**Work instruction**
For the lines from the one with "Where should I" to the end of the listing below, both ends included, give an exact copy and nothing more. Do not copy pictures.

**Supplied records**
= = = = = = =
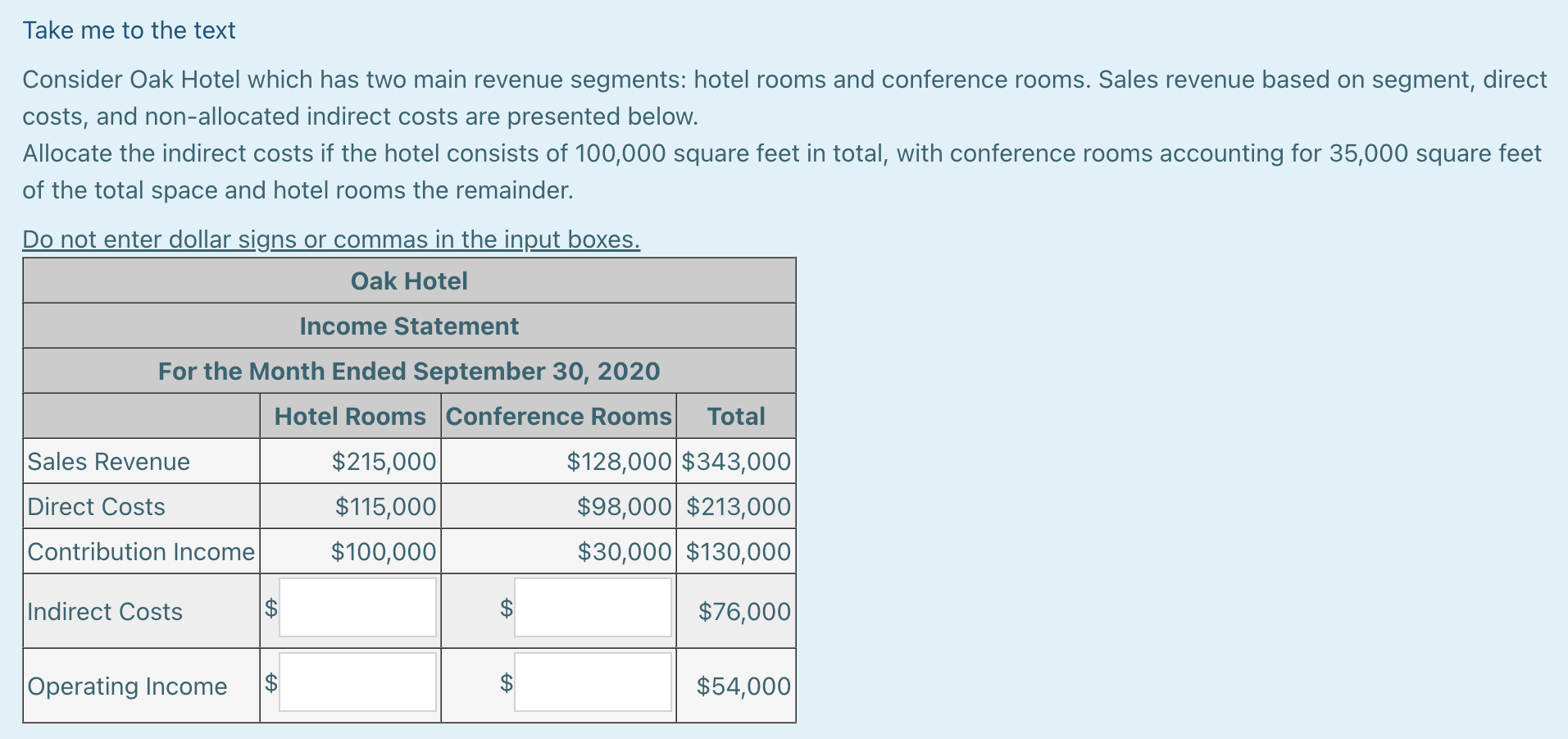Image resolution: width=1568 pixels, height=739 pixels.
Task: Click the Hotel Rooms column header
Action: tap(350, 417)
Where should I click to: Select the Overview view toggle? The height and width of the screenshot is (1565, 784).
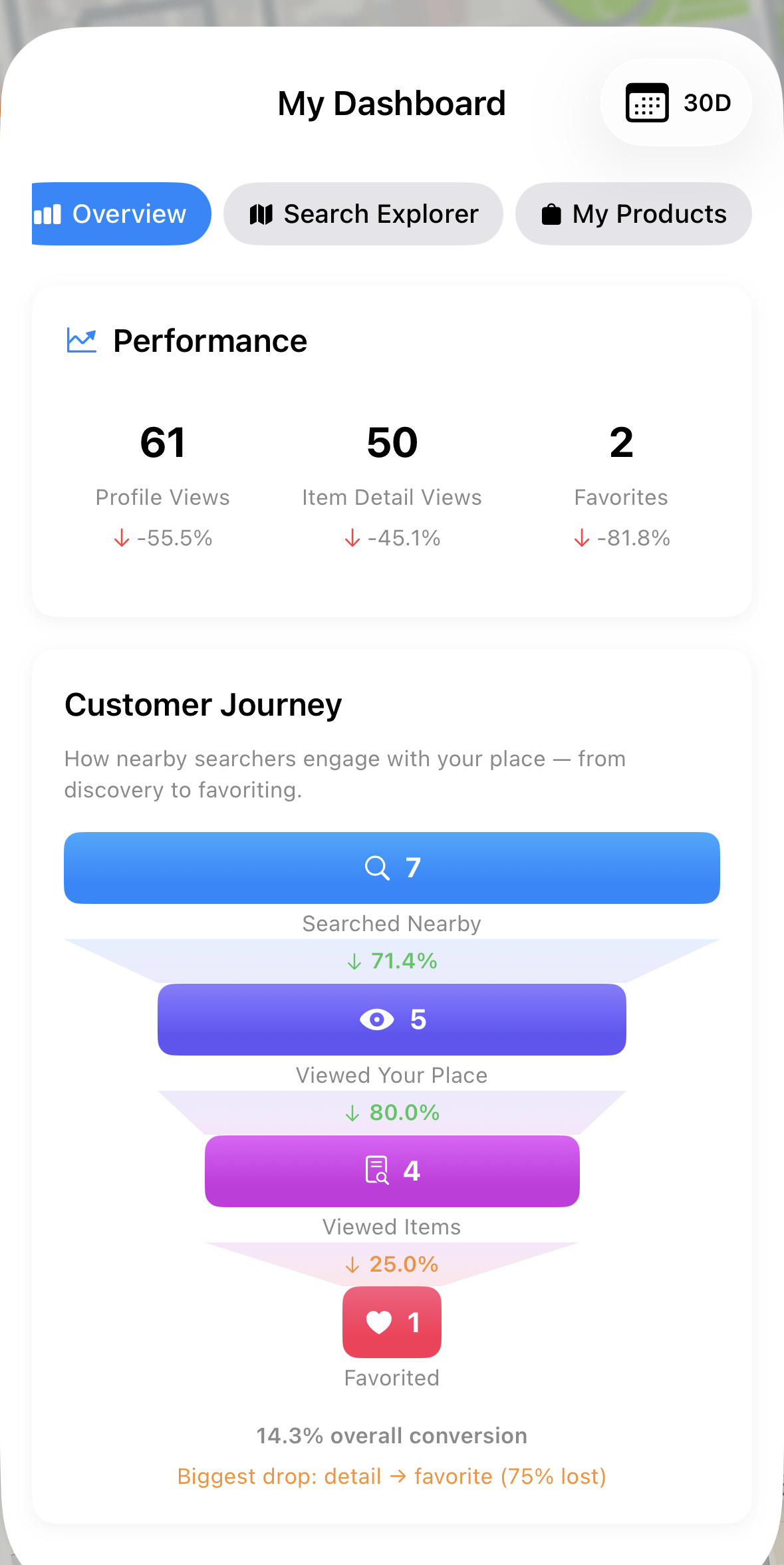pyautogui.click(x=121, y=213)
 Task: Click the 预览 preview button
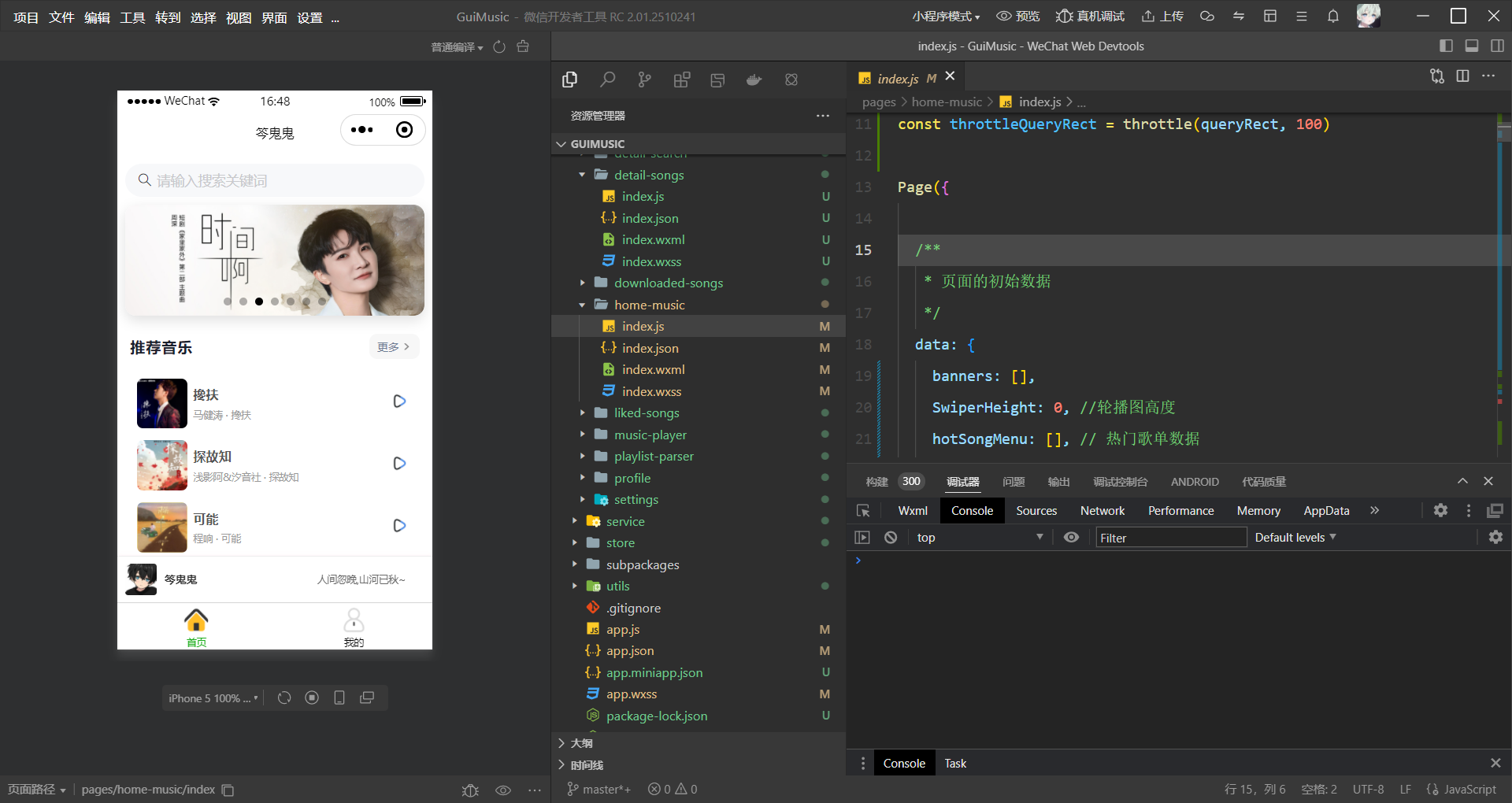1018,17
= = = = = = =
**Written answer**
Where should I click to: Select the Overview view toggle? The height and width of the screenshot is (1565, 784).
pyautogui.click(x=121, y=213)
 Task: Click the 预览 preview button
1018,17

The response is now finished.